This article is an appreciation of the two volume online book for which credit and praise is due.
The Cloister Windows project team have presented a complex, detailed description and analysis of the Cathedral Cloister windows within a beautifully illustrated work.
Having read this work online recently, when I walk there I have noted so much more than I was previously aware of. The record of fascinating dedications and donors is easy to note.
The words in this article are an attempt by me to note some aspects which impressed me personally. The introduction to both volumes reminds and informs the reader of Dean Bennett’s 1920s work in the Cathedral, and the intrinsic features in the Cloisters themselves as well as the windows. The study reveals the amazing depth of design illustrated in the four walks of the Cloisters which read East, North, West and South. A closer view of the stunning art work is revealed in the windows, which is not so easily seen by an observer looking up from the Cloister walks.
Formerly it was my understanding that Dean Bennett’s inspired project was chiefly to remember many affected by World War One. However I have learnt that only 17% of dedicatees were directly involved and affected by the 1914 -18 conflict but there are references to the Navy, also the Cheshire Army Air Corps. Window West 4 in the Calendar of Saints records the Birth of the Virgin Mary where the donors are anonymous but there is a moving dedication to:
“Thanksgiving for… two beloved sons who gave their lives in the Great War.”
Also Window W8 has a dedication to:
“Mollie Golder”, who was a VAD Nurse 1915-17 and died age 21 of a short illness.
On the North side there is a dedication remembrance of Chester Cathedral Choristers who died in two World Wars, four in the Great War and five in the World War II. Also on the North side and right by the Refectory steps it is recorded that the estate money of Frank Rigby was donated to pay for the restoration of the Refectory by Giles Gilbert Scott as well as supporting the work of Chester Royal Infirmary.
My attention was also drawn to the dedication below the Purification of the Blessed Virgin Mary, February 2nd on the East side (E.6.4) to Joyce Tollitt 1912 -1921 who died age nine. As the book text stated that her given name was Winifred, my second name, I began to speculate as to what illness or tragedy may have cut short her life, was it the pandemic of a century ago, the Spanish Flu or one of the usual diseases of the time such as diphtheria or T.B.?
Within this tribute article I now choose to pay attention to details recorded about three windows in the South Cloister which also impressed me personally. One of the poets I studied for A-level English from the period of the Metaphysical Poets was George Herbert who died in 1633. His renown in the Church is for his hymn writing. His image features in South Cloister seven where the four children of the Vicar of St. John the Baptist Church 1875-1915 dedicated it to their father.

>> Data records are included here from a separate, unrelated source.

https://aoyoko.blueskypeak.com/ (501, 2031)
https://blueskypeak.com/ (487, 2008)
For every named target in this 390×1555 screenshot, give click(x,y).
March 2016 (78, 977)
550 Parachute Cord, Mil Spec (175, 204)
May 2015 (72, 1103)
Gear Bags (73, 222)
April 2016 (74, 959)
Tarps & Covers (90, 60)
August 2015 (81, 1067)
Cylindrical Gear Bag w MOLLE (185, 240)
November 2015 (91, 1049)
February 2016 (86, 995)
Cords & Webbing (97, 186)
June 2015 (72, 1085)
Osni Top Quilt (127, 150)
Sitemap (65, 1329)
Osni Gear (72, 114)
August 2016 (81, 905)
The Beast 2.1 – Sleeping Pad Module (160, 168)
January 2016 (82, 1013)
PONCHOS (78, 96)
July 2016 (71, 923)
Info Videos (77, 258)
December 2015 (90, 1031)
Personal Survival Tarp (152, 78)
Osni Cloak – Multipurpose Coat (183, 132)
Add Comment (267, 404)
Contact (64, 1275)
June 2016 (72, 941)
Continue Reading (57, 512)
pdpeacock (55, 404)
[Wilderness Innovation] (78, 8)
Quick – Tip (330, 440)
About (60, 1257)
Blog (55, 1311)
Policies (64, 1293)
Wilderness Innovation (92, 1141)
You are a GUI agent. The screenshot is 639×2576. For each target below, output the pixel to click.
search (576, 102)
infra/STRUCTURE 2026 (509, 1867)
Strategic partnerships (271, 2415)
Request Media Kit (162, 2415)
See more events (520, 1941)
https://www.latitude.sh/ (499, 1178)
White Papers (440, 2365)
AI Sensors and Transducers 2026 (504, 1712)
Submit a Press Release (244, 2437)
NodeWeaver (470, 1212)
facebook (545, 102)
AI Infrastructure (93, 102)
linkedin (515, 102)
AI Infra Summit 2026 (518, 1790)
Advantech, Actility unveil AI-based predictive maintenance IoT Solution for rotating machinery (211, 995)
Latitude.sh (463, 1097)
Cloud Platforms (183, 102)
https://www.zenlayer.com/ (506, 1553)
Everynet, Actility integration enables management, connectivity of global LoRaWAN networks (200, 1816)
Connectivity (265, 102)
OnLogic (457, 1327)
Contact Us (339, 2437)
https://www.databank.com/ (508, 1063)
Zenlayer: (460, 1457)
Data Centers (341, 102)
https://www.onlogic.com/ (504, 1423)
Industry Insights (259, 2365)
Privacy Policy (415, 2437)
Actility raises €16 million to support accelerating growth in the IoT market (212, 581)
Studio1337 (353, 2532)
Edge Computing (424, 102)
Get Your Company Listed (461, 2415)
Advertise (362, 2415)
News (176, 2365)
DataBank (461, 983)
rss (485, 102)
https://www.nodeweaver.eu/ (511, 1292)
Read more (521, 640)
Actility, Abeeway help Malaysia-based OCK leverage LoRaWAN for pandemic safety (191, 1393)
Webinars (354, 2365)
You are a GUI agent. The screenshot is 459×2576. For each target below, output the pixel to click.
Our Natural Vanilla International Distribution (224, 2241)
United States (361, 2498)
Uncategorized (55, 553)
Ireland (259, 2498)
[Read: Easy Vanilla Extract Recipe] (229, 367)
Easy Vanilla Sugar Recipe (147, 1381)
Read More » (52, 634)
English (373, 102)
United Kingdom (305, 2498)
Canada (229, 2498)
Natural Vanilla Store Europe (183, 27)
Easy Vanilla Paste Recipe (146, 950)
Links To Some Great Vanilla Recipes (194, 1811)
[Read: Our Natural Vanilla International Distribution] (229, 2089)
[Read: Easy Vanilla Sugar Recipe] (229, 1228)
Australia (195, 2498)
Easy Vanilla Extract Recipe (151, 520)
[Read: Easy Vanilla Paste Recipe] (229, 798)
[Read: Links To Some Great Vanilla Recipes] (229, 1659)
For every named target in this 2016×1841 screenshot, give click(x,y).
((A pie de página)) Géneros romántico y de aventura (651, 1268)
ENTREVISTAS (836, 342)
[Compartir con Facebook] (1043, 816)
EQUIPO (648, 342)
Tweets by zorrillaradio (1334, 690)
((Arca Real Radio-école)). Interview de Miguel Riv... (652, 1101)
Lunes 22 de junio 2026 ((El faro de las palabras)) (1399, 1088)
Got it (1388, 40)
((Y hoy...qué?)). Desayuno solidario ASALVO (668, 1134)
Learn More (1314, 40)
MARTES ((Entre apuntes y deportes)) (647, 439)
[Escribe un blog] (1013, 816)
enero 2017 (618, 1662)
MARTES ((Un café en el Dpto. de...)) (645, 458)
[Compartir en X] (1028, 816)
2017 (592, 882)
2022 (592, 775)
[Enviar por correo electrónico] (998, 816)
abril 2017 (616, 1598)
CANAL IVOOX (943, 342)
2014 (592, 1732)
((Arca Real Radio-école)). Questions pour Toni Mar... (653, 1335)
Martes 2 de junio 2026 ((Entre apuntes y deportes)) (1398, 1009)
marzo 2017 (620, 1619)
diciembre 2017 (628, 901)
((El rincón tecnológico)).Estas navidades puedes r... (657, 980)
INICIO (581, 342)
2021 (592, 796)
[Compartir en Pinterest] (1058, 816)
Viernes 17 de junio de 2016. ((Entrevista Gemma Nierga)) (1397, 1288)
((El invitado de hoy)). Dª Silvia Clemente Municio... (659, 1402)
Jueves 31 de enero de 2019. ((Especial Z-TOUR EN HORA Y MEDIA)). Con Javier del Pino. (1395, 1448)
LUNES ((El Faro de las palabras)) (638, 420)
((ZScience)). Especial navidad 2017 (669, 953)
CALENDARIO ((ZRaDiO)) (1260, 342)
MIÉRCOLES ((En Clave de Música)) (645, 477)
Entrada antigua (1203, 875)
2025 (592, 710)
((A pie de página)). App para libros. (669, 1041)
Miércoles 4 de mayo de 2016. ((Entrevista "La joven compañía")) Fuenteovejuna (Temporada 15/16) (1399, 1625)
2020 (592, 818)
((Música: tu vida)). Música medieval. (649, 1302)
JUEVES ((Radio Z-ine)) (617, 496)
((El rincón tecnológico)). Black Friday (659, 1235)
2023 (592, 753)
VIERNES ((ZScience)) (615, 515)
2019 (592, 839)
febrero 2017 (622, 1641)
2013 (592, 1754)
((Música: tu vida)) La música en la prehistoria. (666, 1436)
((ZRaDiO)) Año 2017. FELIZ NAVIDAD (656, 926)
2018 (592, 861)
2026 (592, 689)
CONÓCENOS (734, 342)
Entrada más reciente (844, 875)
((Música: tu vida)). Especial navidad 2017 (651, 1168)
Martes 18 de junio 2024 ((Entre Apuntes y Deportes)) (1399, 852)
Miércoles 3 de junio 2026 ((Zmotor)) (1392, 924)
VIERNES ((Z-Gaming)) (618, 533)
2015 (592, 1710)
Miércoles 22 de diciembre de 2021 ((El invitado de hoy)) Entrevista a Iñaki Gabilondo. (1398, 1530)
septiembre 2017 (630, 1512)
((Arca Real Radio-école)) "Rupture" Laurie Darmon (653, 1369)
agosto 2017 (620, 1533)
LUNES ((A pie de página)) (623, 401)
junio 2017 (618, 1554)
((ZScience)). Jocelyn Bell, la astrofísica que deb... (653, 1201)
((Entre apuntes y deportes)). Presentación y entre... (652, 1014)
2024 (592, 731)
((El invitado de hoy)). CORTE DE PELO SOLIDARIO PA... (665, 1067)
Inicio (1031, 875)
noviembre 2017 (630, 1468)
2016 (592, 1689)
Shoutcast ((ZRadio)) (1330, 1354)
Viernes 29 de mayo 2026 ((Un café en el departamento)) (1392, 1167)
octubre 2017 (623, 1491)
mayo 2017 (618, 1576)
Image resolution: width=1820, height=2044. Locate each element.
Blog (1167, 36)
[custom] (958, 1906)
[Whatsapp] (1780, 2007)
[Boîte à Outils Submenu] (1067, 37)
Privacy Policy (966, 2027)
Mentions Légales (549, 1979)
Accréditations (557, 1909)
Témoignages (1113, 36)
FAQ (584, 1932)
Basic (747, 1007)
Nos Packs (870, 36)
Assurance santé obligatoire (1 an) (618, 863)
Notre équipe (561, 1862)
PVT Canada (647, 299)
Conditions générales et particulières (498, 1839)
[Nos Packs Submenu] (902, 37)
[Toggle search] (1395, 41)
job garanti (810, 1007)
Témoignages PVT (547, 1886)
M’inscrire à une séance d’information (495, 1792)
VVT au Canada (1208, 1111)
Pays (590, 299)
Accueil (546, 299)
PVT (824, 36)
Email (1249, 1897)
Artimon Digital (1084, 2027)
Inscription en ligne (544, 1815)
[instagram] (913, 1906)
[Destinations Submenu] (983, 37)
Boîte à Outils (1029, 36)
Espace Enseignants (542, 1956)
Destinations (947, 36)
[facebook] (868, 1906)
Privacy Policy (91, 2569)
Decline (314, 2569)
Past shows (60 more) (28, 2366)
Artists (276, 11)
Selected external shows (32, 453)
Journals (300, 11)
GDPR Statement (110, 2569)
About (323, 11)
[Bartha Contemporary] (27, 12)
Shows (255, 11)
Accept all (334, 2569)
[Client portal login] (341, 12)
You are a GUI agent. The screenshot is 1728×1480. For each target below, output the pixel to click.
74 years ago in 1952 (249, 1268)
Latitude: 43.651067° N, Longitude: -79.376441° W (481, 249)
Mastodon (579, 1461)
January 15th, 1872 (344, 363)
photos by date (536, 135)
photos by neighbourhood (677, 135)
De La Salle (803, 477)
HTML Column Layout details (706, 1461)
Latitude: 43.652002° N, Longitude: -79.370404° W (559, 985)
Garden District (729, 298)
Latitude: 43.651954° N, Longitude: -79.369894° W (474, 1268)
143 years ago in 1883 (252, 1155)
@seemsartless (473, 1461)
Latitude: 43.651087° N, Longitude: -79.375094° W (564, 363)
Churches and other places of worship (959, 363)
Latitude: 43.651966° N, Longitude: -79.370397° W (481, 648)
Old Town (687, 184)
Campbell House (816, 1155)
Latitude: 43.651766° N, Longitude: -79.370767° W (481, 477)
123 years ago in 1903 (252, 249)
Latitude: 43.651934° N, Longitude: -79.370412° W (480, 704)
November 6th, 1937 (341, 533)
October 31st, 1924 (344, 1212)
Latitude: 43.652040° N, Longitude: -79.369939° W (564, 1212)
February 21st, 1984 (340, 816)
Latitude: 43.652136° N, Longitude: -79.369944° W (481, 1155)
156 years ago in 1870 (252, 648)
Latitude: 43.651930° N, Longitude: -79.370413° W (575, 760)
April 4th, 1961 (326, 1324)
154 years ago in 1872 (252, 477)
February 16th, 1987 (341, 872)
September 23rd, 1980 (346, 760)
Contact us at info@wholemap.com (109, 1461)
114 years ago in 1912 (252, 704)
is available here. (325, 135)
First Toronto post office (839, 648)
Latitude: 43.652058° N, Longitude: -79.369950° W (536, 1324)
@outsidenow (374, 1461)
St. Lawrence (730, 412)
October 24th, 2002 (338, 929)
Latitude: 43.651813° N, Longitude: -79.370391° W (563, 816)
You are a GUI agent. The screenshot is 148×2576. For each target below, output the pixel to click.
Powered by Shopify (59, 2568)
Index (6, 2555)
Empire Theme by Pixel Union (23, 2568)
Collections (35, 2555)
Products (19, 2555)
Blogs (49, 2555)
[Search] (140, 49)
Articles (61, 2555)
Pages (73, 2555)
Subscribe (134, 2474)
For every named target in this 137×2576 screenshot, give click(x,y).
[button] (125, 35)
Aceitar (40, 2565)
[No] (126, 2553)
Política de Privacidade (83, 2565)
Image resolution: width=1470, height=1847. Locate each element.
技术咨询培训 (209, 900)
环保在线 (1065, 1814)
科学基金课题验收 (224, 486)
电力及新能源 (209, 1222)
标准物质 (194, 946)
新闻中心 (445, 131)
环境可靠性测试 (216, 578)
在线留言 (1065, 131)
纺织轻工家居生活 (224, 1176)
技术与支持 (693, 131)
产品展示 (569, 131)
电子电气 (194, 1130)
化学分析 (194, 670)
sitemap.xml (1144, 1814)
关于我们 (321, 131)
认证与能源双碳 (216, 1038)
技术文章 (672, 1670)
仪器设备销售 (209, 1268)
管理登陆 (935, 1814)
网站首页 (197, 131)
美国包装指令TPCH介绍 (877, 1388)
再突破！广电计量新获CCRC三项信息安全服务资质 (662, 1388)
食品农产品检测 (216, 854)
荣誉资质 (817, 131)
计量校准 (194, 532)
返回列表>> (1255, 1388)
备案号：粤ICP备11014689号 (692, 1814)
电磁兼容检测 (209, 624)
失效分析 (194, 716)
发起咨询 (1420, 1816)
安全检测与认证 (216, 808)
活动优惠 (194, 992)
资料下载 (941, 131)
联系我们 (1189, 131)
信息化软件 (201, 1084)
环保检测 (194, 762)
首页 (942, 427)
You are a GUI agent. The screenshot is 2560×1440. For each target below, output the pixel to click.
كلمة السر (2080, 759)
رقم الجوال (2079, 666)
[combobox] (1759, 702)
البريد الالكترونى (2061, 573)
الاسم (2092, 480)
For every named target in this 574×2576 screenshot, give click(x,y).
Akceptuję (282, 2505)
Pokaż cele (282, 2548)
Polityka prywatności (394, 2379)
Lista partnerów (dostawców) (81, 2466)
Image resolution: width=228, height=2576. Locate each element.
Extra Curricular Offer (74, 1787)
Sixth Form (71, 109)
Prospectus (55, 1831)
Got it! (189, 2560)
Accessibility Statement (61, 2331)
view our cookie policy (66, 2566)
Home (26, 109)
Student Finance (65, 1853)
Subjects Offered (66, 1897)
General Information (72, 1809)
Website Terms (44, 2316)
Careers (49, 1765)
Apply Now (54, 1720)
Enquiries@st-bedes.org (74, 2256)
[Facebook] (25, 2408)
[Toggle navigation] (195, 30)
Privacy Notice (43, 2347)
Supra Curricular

Beautiful images have also been created by the artist Trena Cox in S1.1. Ranulf Higden (1280-1364) is shown here. He is ascribed to be the writer of the Chester Mystery Plays and his famous book the Polychronicon. Also shown in that window is Abbot Simon Whitchurch (1265-1289) and the book reveals that he was responsible for piping fresh water to the Benedictine Abbey of St. Werburgh.
To conclude this personal review I highlight an illuminating article by Stephen Broadbent in 1994 about his Water of Life Sculpture in the Garth. This Sculptor spoke to the Friends of Chester Cathedral some years ago as others may recall. He wrote how Dean Smalley, a scholar of St. John encouraged his endeavour to design this work of Art.